Sunday, July 08, 2007

are we in a competition to lose our environment?

Back in the old days when I first opened up this blog, I used to always think that economics was the sound solution to providing a healthy growing developing country. But I was only partially right.

I was so against what developments that Dubai was doing in terms of ever renovating the scenes that I am sure their GPS circuits were screwed from the day they started to function. None the less, that is their business and not ours.

After a while, I began to realize the environmental setbacks for such developmental projects in an environment that runs on scarce resources. Water, oil, power; all that leads to future planning of what is said to be the 'fuel of the future' such as gas and other types of limited extracted vegetable oil (i.e.: palm tree oil; corn oil) but even then, we haven't provided for ourselves the solution that would help us move along steadily into the future but without harming the environment as much as we are now.

Not one single person in the entire GCC has presented a solution - long term or short - for this upcoming epidemic. Apart from the mechanical and technology students in various universities who are trying to find the solution by harnessing the sun's rays to maneuver cell powered vehicles for races; that is all what we have come to see.

The GCC council is now turning to nuclear energy to be used in civic projects to power up future economies and their respective countries. All this is done even though with the dangers that come along with the actual set up of such projects and their doomed ill-consequences such as Chernobyl and a Japanese nuclear reactor that was secretly spilling whilst the former Japanese government kept it's lips sealed about the situation until it regained control.

Granted that the Omani economy needs a big boost to start developing its own funds to push its GDP higher instead of relying on oil-related products, no one has yet considered the outcomes of these high-end projects that will end up being established in our beloved country.

Forget about the natural habitats for one second and consider the following: as it is we are scarce on water resources as it is, and oil production is gradually decreasing year by year plus the fact that it is expensive to keep those water desalination plants running and maintained by every year - money that we are running out of.

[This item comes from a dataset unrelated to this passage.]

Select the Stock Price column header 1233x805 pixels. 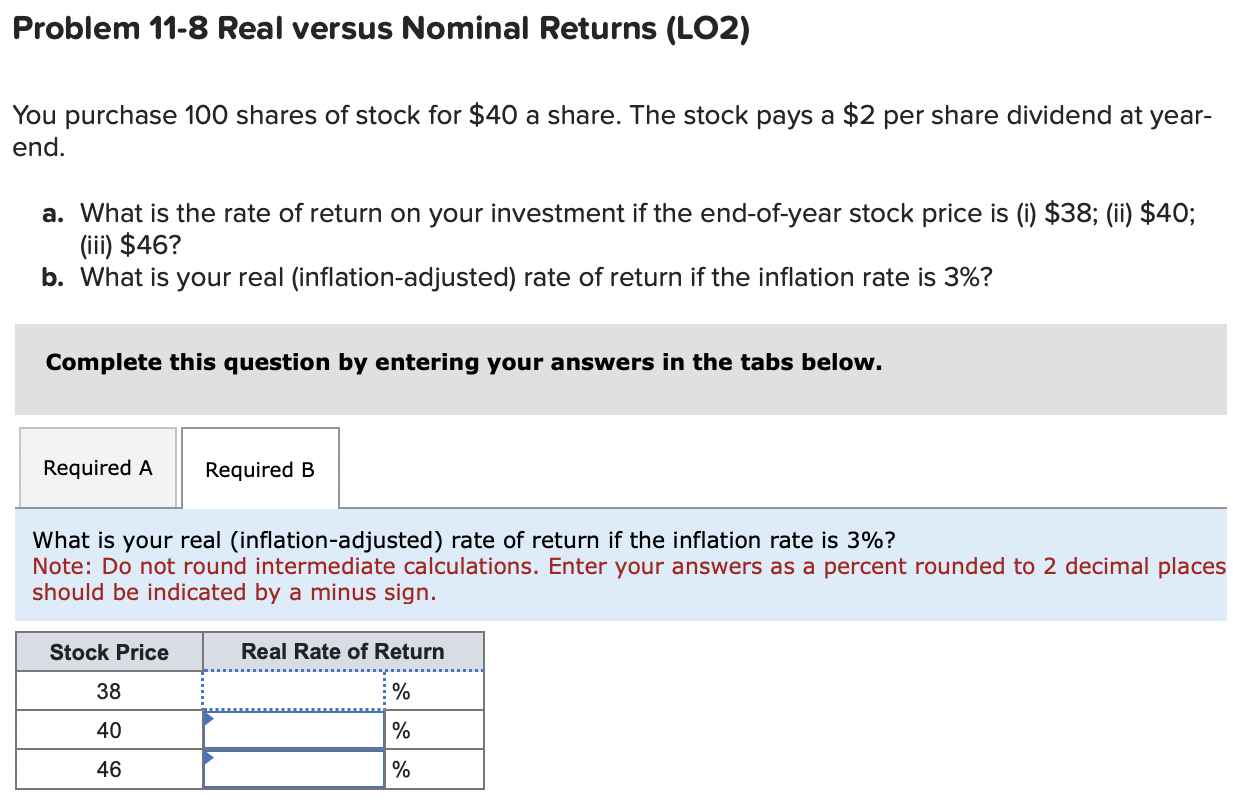point(108,652)
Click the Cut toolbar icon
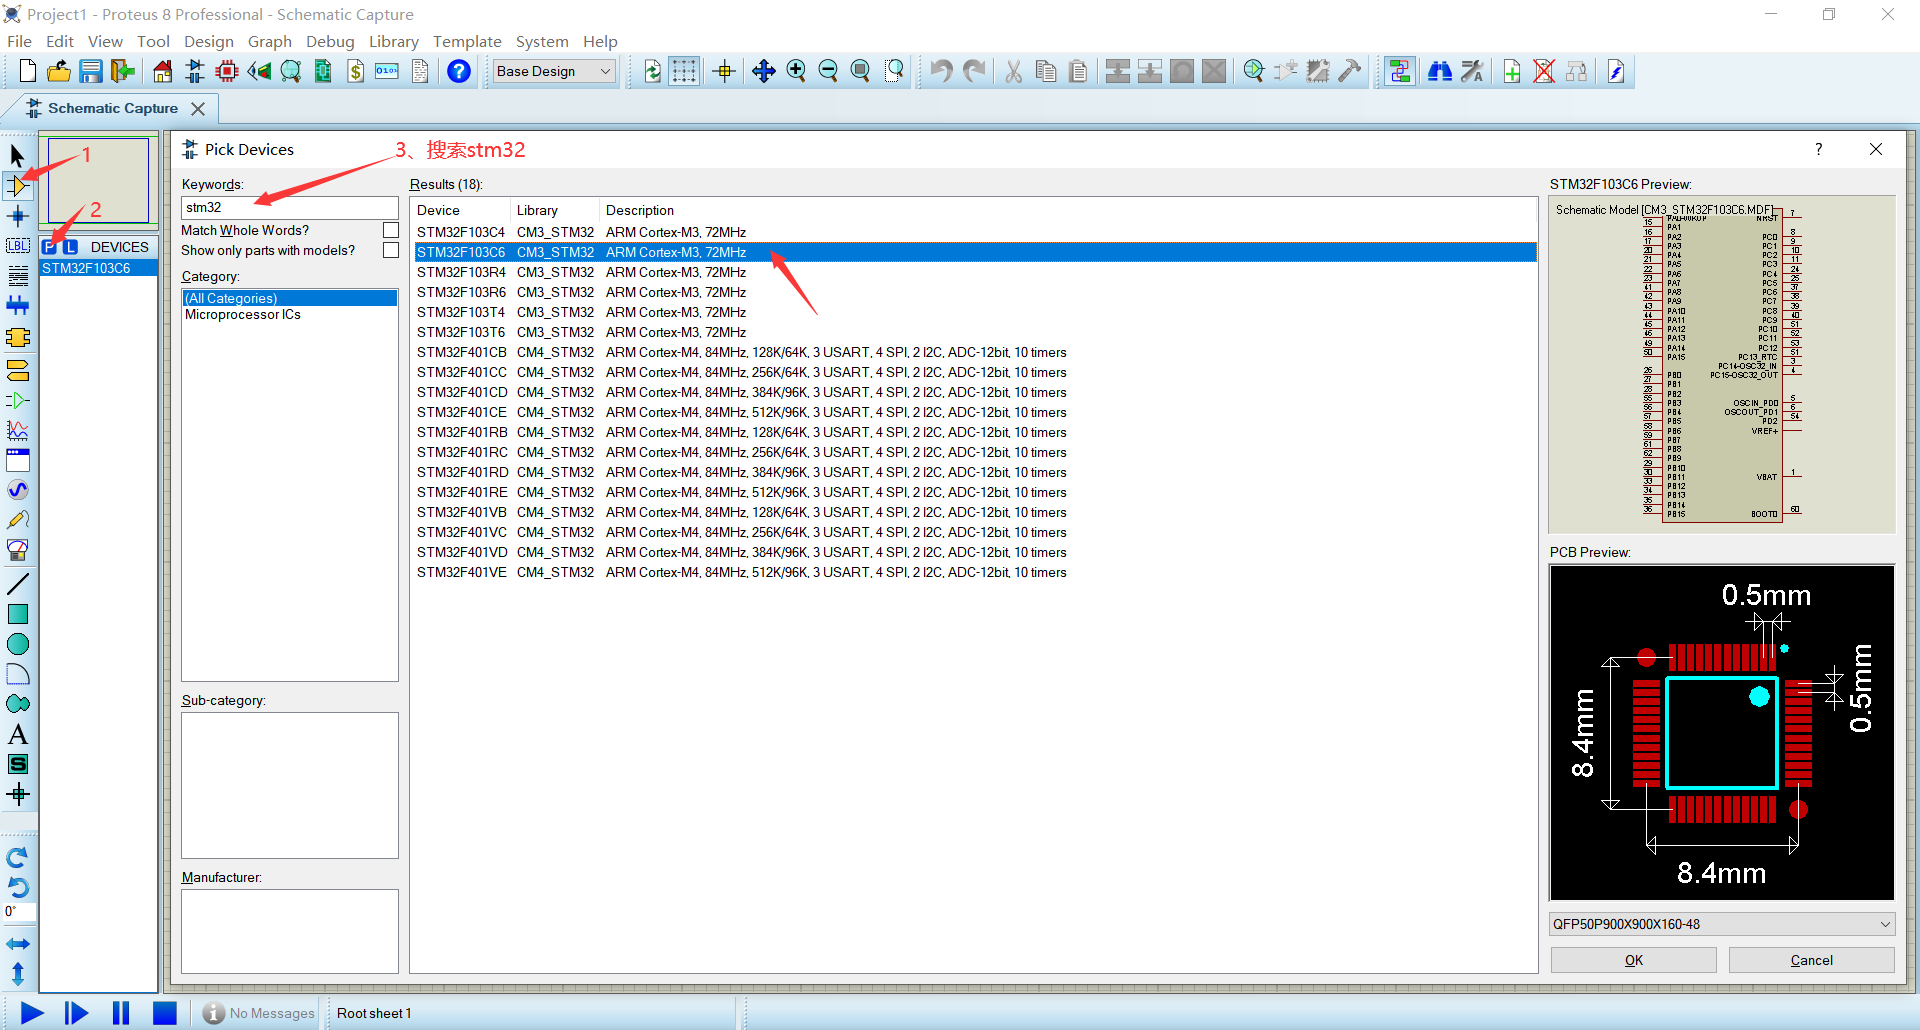The width and height of the screenshot is (1920, 1030). (1013, 71)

Now the projects that are coming up gradually and will probably all finish by the year 2020 or perhaps before require all these to be in a steady position to pump them with the necessary resources. So will there be enough water, gas, oil, power to run all these projects by that time?

Or are we all in the entire GCC in a bid against who ends up screwing their environment first?

2 comments:

JTG (Misalyn) said...

It is such a matter of cause and effect. Always remember that in every development there are advantages and disavantages.

Herein UAE, especially in Dubai,the massive construction of the 'tallest/biggest/longest' buildings will soon harm the environment and will alter the natural ecosystem.

Sleepless In Muscat said...

I realize that.

But why should we ruin the environment for the sake of development when in time all we will get to see is how much we took our environment for granted.

And in time, also, there would be no environment left for us to live in.